Lawmakers can expect to get some more money to spend when the Economic Forum sets state revenues on Monday — but probably not as much as they’re hoping for.
They got some good news last week when the Technical Advisory Committee predicted Nevada’s “minor revenues” would increase $51.3 million over what was projected in November. The minors come from more than 70 sources and, together, are anything but minor, generating more than $500 million a year.
Monday, the focus of the five-member panel of financial experts will be projecting the “major” revenues that support the General Fund budget.
While she declined to say what fiscal staff has told her, “I’ve got my fingers and my toes crossed,” said Senate Finance Chairman Joyce Woodhouse, D-Las Vegas.
Sales taxes and gaming fees are by far the biggest and both are currently projected to grow 5 percent or more a year.
Most of the projections including gaming are expected to be optimistic. The sales tax is the problem. It’s currently projected to bring in $2.3 billion over the 2018-19 budget year.
But while taxable sales are running 6.6 percent ahead of 2016, actual collections are up just 2.4 percent.
In part, the gap is the result of a complex piece of the Tesla deal that created the Storey County Economic Diversification District to funnel state sales tax money back to Tesla.
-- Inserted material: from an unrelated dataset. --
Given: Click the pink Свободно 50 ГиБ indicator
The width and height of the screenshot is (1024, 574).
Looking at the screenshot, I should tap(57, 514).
In November, the forum projected a total of $7.89 billion, $541.3 million more than in 2015. Gov. Brian Sandoval’s recommended budget not only spent that money but more including $100 million in projected marijuana sales tax revenue.
Lawmakers, obviously, are hoping the forum adds significantly to that total, giving them cash to spend on their priorities. That won’t happen if the forum pulls back on the sales tax.
Altogether, lawmakers have already added as much as $40 million to what the governor recommended. About $10 million of that total happened Friday when lawmakers rejected most of Sandoval’s proposed reductions to mental health programs.
In addition to sales taxes and gaming fees, the “majors” include the Modified Business Tax, the gaming Live Entertainment Tax, Insurance Premium Tax, Real Property Transfer Tax, Governmental Services Tax and the controversial Commerce Tax.
The increase in the minor revenue streams is, in large part, the result of the Live Entertainment Tax on non-gaming activities. This cycle, for the first time, the non-gaming LET captured events such as Burning Man and Electric Daisy.
But some of that increase will likely be offset by a decrease in the gaming LET, the result of some of those events shifting to non-gaming venues.
November projections have gaming fees producing better than $1.5 billion over the coming biennium, the gaming LET $222 million, Insurance Premium Tax $788 million and the Modified Business Tax $1.2 million.
One bright spot for the forum is the commerce tax imposed on businesses who gross more than $4 million a year. That tax was originally expected to make the state about $120 million this biennium. It was so far ahead of that, the November forum projected $181 million for 2018 and $190 million for 2019. Those numbers could go up even more on Monday.
Whatever the forum decides, lawmakers have to either live with the total or find more revenue by either taking it out of some other part of the proposed budget or by passing a tax increase.